Efficient and stable anion exchange membrane: Tuned membrane permeability and charge density for molecular/ionic separation

Abstract

Herein, we are reporting improved process for chloromethylation of polysulfone (PS) by in situ Friedel–Craft reaction without the use of chloromethyl methyl ether (CME). Further, in situ amination (Menshutkin reaction) was carried out to prepare quaternized ammonium polysulfone (QAPS). QAPS of varied degree of chloromethylation (DCM) (44.01–65.67%) was used for preparing anion-exchange membranes (AEMs) and it was observed that their pore morphology was highly dependent on membrane drying conditions (temperature and RH). As representative case, QAPS membrane (DCM: 44.01% and named as AEM-1(NF)x: x indicates drying temperature) dried at low temperature (30°C (RH: 75%); 45°C (RH: 54%) and 60°C (RH: 12%)) showed nano-porous nature with 5.28–1.89Lm−2h−1bar−1 permeability corresponding to 59.31–80.23% salt rejection. Further, permeability of AEM–1(NF)x followed the trend: AEM–1(NF)30>AEM-1(NF)45>AEM-1(NF)60. Formation of porous structure of these membranes was attributed to the phase inversion of the QAPS polymer due to presence of atmospheric water at low temperature (high RH).In addition, QAPS membranes (different DCM values) dried at 80°C (RH:<5%), exhibited completely dense nature with negligible permeability and named as AEM-1, AEM-2 and AEM-3 (DCM; 44.01; 53.87 and 65.67, respectively). Especially, AEM-3 (DCM: 65.67%) was designed to possess all the required properties such as high water uptake (22.20%), ion-exchange capacity (1.597mequivg−1), and counter-ion transport number (0.96), along with reasonable conductivity (8.45mScm−1) due to quaternary ammonium group functionality.
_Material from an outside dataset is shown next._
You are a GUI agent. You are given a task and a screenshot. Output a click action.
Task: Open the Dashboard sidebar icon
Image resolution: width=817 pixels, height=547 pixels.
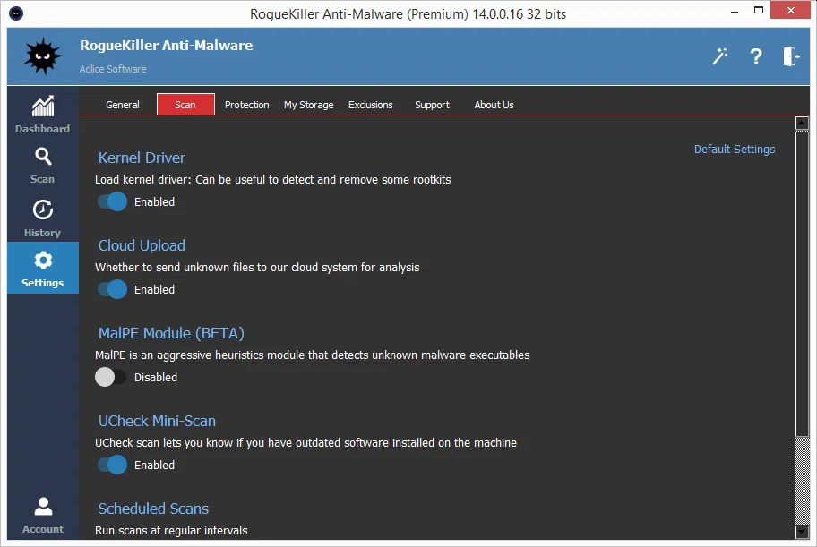click(x=43, y=107)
Chronopotentiometric and i–v studies of AEMs revealed excellent electro-transport property for AEM-3, while its electrodialysis (ED) performance confirmed the suitability for electro-membrane applications. Reported method is novel for preparing stable alkaline membrane with tuneable permeability and charged nature for separations of molecules/ions by pressure and/or electro-driven technologies.